We next analyzed the fecal microbiota to assess the effects of EtOH-feeding and CRS gut microbiome composition and the role of TRPV6 in these effects. At the phylum level, samples from all groups contained a high relative abundance of Bacteroidetes and Firmicutes, followed by lower levels of Proteobacteria ( Figure 7A ). As assessed by Shannon Index, the alpha diversity was reduced by EtOH with or without combination with CRS; CRS alone did not cause a significant change in alpha diversity ( Figure 7B ). In contrast, no alpha diversity changes were observed with any treatments in Trpv6^-/- animals. Assessment using Bray-Curtis Index displayed by Principal Coordinate Analysis (PCoA) ordination plots demonstrated no significant effects on beta diversity within genotypes ( Figure 7C ). However, a supervised redundancy analysis (RDA) on all groups showed separation of wild-type EtOH and EtOH + CRS groups compared with the other groups, which clustered together except for pair-fed Trpv6^-/- mice ( Figure 7D ). To better assess the specific changes driving decreased alpha diversity in wild-type EtOH alone and in combination with CRS, we performed genus-level analysis using Spearman rank correlation coefficients with heatmaps, pattern search analysis, and network analysis in wild-type and Trpv6^-/- mice. The Spearman rank correlation analysis demonstrated that wild-type EtOH-fed with or without CRS contained an elevated abundance of Bilophila, Staphylococcus, and Lactobacillus ( Figure 7E ). Specifically, wild-type EtOH + CRS treated mice also contained a markedly higher relative abundance of Odoribacter, Rhodococcus, Dehalobacterium, Ruminococcus, and unclassified Peptococcaceae, Helicobacteraceae, and Clostridiales. These patterns were supported by the results of pattern search analysis ( Supplementary Figure S5A ) and network analysis ( Supplementary Figure S4A ) in wild-type mice. Similar taxa patterns were not observed in Trpv6^-/- mice under the same treatment conditions ( Figure 7E , Figure S5B , Figure S6B ). Together these results suggest unique enrichment of microbes associated with pro-inflammatory and barrier dysfunction conditions in EtOH-fed with or without CRS in wild-type mice; such EtOH effects were absent in Trpv6^-/- mice. These data suggest that the TRPV6 channel is involved in the EtOH-induced alteration of gut microbiota.

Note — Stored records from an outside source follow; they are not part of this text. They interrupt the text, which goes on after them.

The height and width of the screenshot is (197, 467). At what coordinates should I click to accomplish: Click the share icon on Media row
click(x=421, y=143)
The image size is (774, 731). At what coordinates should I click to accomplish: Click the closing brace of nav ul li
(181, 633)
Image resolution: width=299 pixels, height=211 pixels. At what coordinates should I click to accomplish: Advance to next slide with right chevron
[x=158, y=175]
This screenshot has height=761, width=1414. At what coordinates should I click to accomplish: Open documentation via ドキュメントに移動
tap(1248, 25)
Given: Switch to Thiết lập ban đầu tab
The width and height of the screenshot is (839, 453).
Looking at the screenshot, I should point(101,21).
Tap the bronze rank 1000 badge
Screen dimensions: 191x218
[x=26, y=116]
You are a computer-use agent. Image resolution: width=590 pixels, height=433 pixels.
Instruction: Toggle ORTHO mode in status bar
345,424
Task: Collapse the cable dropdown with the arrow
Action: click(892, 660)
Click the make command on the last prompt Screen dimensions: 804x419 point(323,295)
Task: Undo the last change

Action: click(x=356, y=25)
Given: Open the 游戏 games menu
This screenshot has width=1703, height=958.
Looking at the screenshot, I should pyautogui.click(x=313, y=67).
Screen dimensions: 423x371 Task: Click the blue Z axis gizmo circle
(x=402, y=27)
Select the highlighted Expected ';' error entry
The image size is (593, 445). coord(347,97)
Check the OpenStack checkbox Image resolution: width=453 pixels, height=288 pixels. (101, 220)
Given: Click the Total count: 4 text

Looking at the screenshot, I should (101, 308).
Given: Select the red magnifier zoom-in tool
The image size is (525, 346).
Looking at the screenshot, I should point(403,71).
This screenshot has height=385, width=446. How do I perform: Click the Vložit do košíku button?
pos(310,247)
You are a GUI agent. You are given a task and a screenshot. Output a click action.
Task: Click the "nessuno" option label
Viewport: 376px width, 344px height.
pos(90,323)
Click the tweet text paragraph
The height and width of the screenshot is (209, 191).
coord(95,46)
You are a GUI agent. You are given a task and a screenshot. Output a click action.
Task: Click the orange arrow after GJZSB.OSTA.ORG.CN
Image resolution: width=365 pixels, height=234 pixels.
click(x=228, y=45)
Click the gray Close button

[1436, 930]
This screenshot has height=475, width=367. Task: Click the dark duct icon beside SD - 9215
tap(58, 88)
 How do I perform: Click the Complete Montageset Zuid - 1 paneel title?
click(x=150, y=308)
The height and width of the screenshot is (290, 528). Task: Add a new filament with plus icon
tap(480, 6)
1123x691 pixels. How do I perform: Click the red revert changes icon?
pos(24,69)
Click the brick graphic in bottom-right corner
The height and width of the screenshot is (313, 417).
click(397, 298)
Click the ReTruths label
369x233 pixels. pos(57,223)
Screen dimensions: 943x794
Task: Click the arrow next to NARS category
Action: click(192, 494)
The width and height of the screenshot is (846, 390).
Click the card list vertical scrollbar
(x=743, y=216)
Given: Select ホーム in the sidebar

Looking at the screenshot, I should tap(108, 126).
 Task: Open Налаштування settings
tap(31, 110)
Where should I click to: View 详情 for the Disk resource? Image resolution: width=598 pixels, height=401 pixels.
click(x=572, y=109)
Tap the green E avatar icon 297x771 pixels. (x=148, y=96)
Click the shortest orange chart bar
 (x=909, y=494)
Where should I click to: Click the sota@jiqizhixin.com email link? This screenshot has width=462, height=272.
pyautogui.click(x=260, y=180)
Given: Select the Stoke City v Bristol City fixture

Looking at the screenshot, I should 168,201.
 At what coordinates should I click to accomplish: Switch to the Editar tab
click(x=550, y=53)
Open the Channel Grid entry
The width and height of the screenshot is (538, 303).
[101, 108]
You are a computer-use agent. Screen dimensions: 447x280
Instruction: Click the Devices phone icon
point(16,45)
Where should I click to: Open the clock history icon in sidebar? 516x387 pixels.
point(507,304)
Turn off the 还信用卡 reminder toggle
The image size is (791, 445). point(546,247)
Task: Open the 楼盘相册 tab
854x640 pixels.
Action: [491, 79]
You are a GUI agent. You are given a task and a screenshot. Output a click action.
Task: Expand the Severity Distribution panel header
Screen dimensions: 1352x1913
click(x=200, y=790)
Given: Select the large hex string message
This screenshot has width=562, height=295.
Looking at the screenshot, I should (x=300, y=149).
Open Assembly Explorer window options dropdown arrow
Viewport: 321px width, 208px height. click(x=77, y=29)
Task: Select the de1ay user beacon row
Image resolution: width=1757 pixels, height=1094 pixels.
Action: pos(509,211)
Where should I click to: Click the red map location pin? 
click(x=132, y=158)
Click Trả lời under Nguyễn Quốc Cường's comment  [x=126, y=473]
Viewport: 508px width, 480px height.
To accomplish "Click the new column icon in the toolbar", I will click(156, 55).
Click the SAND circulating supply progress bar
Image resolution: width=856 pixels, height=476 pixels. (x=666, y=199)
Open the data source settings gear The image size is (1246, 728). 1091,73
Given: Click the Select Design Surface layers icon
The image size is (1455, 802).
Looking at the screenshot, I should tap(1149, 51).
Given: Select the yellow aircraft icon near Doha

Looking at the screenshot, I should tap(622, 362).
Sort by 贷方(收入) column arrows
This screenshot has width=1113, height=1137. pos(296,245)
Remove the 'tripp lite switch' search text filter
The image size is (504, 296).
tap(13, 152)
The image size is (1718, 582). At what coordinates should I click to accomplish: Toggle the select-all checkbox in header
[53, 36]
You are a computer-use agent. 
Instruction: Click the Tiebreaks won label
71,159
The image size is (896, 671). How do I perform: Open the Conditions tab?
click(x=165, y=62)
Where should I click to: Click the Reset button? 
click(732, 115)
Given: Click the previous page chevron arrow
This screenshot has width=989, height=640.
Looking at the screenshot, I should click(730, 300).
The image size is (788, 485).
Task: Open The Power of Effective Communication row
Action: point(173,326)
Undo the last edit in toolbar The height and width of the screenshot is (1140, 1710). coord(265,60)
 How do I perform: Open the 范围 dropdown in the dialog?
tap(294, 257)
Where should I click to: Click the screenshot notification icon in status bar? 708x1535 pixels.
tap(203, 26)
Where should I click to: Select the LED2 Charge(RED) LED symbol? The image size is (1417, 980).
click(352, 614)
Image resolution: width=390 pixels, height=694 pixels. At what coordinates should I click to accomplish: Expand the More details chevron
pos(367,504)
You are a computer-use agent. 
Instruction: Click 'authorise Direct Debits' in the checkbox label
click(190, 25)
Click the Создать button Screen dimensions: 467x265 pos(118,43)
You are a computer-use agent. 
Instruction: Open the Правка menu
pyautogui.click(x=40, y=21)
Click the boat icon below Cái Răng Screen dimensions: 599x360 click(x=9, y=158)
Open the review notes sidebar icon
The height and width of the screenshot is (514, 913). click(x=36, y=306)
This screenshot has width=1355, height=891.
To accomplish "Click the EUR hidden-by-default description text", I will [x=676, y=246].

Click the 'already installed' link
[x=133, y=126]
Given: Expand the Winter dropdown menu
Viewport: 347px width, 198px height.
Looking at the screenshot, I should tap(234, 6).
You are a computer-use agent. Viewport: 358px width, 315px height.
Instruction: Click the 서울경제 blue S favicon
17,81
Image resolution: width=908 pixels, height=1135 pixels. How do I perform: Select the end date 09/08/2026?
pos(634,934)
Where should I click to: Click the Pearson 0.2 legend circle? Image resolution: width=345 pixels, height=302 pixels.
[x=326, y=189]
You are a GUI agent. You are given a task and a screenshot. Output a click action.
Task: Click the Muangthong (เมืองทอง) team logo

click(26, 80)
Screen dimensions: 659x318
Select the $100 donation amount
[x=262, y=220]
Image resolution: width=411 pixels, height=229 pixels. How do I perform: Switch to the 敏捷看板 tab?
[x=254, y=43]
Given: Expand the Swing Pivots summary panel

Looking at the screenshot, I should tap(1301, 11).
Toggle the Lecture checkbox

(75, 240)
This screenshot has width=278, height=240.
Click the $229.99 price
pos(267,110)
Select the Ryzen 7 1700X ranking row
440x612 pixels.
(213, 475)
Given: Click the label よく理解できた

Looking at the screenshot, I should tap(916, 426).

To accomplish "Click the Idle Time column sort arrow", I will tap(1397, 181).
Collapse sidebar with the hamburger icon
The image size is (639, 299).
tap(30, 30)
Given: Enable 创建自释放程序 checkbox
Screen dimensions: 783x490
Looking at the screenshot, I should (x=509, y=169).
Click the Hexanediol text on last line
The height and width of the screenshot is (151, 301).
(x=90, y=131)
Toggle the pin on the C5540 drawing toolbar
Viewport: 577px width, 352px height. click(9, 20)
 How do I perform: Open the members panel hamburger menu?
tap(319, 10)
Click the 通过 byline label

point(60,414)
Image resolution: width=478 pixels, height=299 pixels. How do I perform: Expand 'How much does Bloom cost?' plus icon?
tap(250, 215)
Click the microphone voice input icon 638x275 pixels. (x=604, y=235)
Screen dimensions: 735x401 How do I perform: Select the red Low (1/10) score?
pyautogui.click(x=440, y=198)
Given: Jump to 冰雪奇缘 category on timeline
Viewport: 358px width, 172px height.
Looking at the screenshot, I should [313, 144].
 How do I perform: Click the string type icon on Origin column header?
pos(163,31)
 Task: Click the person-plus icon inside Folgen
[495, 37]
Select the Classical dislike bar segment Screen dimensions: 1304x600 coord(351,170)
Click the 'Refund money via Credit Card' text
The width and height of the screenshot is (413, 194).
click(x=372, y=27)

In a previous study, we measured plasma corticosterone levels in CRS-induced and EtOH-fed mice. Data indicated that CRS and EtOH increased plasma corticosterone; however, the level was significantly higher when CRS and EtOH feeding were combined. Therefore, in response to the reviewer’s question, we have performed a corticosterone assay in plasma in the current studies to determine the corticosterone levels in TRPV6 knockout mice. Data show similar results in both Wild-type and Trpv6^-/- mice, indicating that the role of TRPV6 is downstream in glucocorticoid response ( Supplementary Figure S7 ) and not involved in corticosterone release.